Stored records:
----------

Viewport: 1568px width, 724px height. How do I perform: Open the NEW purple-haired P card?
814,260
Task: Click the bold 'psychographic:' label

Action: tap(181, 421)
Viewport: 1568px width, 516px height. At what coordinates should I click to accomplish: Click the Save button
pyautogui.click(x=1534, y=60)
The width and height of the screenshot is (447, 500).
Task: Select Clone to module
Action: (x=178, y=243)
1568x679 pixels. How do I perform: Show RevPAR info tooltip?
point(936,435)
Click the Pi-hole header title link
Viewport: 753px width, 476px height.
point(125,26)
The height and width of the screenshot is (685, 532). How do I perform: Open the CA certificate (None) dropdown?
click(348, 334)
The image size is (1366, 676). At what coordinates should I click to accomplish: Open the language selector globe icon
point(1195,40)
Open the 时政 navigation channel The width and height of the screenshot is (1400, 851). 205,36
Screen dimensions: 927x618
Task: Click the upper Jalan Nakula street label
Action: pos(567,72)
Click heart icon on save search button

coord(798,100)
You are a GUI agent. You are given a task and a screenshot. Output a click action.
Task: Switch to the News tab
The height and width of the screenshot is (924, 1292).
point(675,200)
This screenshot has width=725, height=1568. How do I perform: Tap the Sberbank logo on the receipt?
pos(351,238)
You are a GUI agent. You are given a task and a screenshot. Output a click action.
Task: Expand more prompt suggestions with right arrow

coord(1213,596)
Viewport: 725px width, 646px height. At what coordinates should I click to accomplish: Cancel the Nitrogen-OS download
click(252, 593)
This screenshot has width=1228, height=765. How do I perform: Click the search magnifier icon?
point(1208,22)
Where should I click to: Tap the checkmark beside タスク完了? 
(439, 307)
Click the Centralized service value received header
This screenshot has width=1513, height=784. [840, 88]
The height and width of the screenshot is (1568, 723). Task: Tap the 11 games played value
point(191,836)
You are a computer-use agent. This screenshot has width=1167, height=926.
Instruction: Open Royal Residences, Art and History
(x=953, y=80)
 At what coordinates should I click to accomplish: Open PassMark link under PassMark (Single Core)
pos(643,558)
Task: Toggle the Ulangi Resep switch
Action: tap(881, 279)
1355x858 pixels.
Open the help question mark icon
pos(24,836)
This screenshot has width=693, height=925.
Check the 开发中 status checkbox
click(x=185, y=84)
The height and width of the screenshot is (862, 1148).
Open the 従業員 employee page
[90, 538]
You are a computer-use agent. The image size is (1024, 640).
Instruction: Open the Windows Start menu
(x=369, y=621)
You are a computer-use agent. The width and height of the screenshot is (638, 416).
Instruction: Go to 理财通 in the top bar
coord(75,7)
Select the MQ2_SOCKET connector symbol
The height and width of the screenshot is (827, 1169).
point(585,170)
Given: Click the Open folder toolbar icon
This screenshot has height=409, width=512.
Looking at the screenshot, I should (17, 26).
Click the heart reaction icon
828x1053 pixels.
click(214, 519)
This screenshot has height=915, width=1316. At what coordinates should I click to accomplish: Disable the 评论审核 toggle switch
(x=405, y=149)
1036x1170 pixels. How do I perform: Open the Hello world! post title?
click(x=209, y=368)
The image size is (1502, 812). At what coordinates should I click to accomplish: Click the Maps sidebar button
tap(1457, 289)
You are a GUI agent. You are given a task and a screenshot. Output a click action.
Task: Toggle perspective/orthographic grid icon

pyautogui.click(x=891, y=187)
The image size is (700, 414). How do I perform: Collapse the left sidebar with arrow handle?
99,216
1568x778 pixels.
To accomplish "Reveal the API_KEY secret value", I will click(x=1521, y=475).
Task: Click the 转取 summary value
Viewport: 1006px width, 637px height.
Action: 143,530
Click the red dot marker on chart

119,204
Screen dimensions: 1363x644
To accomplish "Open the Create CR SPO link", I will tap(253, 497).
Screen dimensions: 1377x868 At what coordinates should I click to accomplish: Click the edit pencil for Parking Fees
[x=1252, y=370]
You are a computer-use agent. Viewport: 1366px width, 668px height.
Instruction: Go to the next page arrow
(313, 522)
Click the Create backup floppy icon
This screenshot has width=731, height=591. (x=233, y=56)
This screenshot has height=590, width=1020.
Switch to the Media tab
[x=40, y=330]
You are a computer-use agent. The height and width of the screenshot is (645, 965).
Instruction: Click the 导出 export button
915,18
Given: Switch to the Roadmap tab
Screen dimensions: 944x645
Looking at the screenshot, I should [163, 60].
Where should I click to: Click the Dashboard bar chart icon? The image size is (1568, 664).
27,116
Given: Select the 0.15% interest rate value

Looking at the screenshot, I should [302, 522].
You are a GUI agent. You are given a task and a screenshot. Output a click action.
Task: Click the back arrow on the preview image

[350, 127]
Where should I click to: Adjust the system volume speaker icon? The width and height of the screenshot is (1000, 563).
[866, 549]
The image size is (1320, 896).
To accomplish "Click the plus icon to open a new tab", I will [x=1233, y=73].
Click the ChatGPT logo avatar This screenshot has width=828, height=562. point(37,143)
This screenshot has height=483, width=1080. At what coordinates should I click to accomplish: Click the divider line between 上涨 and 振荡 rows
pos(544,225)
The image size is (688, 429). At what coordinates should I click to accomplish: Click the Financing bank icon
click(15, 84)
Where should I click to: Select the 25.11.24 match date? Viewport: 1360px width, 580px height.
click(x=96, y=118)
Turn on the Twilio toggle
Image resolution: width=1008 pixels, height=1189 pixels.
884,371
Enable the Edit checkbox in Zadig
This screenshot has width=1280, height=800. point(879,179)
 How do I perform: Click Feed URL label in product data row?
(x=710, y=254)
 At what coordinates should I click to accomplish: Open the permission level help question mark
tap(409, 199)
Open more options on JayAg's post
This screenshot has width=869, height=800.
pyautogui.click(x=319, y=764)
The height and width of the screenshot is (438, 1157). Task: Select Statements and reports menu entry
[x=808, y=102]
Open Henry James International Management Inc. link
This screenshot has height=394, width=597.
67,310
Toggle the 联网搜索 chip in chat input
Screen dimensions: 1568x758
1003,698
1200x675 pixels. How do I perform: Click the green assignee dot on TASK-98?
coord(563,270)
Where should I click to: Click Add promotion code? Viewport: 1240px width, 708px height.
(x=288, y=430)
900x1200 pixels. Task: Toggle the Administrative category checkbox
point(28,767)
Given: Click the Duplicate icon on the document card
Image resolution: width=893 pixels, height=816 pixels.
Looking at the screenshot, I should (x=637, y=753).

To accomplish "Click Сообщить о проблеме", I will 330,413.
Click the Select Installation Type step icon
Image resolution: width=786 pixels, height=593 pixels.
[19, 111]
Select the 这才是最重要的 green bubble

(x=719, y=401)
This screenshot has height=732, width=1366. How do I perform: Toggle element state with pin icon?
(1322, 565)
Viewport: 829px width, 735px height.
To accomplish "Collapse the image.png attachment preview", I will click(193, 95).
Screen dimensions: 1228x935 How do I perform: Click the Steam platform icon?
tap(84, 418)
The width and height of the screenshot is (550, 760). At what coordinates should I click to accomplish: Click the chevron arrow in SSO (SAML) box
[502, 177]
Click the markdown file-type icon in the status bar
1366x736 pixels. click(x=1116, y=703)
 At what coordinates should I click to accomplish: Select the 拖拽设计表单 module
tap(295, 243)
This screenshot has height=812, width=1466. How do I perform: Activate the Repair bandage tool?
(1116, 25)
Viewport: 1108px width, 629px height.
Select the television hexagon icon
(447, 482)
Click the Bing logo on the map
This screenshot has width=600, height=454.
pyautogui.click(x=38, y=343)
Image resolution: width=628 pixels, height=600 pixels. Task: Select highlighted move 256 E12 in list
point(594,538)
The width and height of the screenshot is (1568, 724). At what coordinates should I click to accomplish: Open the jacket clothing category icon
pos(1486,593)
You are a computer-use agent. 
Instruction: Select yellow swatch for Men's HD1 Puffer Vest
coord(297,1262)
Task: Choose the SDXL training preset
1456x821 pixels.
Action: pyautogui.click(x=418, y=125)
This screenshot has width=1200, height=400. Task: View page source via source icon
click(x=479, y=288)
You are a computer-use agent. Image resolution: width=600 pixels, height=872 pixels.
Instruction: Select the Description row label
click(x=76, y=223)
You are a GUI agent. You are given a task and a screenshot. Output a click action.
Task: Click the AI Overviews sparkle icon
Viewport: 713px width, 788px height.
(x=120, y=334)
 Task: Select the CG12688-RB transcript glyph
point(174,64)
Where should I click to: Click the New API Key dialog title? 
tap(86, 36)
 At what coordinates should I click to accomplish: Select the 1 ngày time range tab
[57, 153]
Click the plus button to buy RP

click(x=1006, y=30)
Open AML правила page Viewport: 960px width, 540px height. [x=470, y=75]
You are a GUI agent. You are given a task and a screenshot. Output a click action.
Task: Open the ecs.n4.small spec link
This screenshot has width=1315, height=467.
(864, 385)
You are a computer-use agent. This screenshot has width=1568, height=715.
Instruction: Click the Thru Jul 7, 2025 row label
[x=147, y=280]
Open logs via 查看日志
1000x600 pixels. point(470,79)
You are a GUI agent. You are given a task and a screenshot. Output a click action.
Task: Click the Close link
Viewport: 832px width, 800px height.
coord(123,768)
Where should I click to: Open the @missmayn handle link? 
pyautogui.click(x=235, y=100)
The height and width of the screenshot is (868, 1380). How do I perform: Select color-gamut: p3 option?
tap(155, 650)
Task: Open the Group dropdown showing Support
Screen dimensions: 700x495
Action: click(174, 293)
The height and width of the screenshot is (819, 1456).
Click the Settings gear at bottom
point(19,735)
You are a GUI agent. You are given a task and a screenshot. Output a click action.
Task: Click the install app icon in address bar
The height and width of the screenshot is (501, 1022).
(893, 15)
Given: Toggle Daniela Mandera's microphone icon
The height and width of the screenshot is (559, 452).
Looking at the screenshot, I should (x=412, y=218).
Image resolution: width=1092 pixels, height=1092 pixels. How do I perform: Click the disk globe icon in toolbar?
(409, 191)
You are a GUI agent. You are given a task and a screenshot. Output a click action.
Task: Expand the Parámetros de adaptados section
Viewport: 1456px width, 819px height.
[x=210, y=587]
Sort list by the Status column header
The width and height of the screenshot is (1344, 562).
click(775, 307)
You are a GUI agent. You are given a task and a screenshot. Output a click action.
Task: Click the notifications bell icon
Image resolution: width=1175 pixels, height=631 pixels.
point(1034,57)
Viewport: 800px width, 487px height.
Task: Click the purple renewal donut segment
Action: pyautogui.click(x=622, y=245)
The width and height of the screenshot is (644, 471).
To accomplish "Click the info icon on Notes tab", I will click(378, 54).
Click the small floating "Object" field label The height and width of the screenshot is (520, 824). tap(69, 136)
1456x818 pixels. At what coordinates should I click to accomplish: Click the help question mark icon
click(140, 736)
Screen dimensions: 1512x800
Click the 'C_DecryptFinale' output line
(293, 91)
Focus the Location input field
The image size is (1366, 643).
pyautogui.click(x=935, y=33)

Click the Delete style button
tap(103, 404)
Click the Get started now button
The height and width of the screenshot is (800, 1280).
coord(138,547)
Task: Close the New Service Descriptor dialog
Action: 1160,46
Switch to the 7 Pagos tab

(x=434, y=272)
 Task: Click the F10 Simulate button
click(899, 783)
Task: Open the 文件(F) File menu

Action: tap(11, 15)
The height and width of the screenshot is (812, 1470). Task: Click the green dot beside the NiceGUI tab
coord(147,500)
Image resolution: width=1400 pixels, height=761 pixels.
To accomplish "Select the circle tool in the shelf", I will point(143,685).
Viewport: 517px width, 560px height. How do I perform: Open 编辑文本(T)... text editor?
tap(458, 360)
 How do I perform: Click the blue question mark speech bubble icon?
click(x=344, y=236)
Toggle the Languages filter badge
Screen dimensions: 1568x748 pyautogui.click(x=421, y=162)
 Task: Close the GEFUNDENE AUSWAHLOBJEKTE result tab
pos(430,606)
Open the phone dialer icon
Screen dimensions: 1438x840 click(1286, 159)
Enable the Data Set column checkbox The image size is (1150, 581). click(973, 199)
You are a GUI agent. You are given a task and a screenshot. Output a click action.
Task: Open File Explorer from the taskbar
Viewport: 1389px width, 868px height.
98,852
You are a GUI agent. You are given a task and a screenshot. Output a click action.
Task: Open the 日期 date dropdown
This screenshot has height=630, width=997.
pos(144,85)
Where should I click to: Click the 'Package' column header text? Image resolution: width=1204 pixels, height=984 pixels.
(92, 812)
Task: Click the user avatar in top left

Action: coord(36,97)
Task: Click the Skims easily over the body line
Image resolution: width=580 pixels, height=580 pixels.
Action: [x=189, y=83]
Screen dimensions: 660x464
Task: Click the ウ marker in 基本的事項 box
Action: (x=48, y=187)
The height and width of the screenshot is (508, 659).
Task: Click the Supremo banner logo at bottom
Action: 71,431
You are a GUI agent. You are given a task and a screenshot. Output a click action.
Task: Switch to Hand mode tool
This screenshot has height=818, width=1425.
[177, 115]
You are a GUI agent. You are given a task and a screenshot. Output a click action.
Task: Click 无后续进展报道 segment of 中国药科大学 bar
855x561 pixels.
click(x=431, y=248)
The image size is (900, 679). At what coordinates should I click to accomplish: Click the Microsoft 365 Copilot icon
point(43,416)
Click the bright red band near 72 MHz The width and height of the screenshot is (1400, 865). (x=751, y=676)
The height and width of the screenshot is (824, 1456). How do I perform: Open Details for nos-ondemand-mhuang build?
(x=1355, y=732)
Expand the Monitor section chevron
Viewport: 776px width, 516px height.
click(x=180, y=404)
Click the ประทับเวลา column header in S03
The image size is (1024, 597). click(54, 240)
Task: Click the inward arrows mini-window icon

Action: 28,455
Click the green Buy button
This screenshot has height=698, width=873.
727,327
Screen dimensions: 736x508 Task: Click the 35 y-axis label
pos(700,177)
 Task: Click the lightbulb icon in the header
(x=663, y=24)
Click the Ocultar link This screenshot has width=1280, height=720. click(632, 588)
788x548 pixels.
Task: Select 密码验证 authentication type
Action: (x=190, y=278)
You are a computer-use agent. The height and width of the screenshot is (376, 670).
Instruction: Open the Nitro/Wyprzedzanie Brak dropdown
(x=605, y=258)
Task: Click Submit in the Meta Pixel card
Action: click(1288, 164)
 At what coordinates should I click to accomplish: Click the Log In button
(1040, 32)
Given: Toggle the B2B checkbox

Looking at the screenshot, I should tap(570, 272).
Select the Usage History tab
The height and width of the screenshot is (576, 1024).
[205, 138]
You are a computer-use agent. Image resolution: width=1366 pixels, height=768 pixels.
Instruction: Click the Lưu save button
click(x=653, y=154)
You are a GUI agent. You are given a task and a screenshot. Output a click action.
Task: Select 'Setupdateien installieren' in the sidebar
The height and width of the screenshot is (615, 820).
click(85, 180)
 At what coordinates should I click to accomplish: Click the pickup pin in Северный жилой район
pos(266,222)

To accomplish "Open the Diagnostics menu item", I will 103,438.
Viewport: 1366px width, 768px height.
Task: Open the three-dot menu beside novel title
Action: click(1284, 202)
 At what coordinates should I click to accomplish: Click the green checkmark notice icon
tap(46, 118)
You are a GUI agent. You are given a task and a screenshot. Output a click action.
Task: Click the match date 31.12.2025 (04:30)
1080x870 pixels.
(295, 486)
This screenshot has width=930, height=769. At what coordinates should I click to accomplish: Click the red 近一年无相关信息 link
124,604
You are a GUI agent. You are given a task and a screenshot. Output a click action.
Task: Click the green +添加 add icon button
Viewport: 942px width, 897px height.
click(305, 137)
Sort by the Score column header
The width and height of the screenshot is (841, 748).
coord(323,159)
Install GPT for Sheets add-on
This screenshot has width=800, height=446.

----------

Task description:
The lines you need are those with the word "small"; list them from the entries.

Result of this task:
Task: Open the ecs.n4.small spec link
Click the small floating "Object" field label The height and width of the screenshot is (520, 824). tap(69, 136)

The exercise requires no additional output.